Carrier-class 802.11

These new products, available immediately, are designed to help carriers use Wi-Fi to tap service delivery opportunities, from triple-play residential services and 3G offload to first/last mile access in developing markets and managed enterprise WLANs. However, according to Glapa, carriers can't tolerate uncertainty and unlicensed spectrum makes them nervous. "They absolutely must have interference management to deliver reliable services in concrete canyons, and our adaptive antennas are ideal for this."

But carriers are not easily convinced, so Ruckus ran competitive tests to produce some compelling evidence. The company created a high-interference live test environment consisting of 191 APs in a 3,000 square meter facility to simulate the density of a metro-area like Manhattan.

When an iPhone 3G using Wi-Fi was faced with this interference, its average throughput dropped from 8.7 to 5.5 Mbps over Ruckus. "That's about 75 percent, which is not perfect, but it's pretty good when you consider that two other industry-leading APs dropped to 0.3 and 0.1 Mbps," said Glapa.

Seeing is believing, so Ruckus also intends to use customer case studies to convince potentially skeptical carriers. For example, Tikona has already deployed over 35,000 Ruckus mesh APs to deliver last-mile wireless broadband services throughout India, and plans to continue installing 1,000 new 802.11g APs on rooftops each week. Live network samples show that 80 percent of those APs are now delivering 5 Mbps or better last-mile service - despite running over a non-engineered, self-organized set of 2.4 GHz channels.
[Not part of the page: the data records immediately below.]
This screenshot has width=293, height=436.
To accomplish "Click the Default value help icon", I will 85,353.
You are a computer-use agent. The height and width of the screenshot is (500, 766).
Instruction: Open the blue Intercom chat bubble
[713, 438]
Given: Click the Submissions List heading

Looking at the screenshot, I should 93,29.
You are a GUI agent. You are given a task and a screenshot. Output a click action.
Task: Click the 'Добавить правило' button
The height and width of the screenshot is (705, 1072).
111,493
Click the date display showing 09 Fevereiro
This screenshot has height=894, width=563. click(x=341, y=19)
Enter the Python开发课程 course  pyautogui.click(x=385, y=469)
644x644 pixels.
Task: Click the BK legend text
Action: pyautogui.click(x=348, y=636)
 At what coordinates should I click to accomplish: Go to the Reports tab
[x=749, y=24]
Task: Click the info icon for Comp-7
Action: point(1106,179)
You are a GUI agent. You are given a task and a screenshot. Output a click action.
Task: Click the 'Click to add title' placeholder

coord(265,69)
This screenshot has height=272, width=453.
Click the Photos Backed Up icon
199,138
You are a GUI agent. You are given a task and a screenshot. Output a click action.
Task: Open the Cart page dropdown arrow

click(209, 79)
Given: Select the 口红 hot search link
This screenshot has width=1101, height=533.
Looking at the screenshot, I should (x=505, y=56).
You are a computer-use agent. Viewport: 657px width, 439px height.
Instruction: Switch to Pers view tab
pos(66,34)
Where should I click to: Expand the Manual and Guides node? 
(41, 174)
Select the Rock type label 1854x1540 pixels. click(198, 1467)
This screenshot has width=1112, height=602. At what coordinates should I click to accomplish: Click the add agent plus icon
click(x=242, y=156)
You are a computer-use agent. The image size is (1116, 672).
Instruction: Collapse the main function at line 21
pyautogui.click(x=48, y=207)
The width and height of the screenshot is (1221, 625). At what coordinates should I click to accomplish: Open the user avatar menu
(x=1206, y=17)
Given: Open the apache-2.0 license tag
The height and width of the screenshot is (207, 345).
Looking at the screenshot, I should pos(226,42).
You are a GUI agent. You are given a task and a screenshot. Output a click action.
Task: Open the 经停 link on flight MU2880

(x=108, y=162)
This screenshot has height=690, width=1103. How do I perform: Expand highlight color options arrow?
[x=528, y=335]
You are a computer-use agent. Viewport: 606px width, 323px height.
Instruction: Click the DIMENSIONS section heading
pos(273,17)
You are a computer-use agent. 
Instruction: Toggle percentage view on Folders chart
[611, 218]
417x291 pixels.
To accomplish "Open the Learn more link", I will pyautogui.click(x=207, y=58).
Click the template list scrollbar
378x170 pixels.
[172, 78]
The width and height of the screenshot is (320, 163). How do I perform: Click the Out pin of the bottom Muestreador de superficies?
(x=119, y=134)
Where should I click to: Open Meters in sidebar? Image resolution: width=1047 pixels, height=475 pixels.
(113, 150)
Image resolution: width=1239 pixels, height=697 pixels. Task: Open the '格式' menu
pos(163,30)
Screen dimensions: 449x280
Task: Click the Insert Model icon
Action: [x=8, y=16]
Other large carrier case studies include Chilean CLEC STEL (metro-area wireless throughout Santiago) and US 4G ISP Towerstream (3G backhaul throughout Manhattan).

Many high-profile metro-area Wi-Fi projects have failed in the past. But times are changing, and 3G/4G bandwidth is increasingly scarce and expensive. Only time will tell whether carriers really are ready to rethink their relationship with Wi-Fi. But if Ruckus is right, these new carrier-grade Wi-Fi products should fare well - highly scalable, competitively priced, and attractive total cost of ownership relative to average revenue per use (ARPU).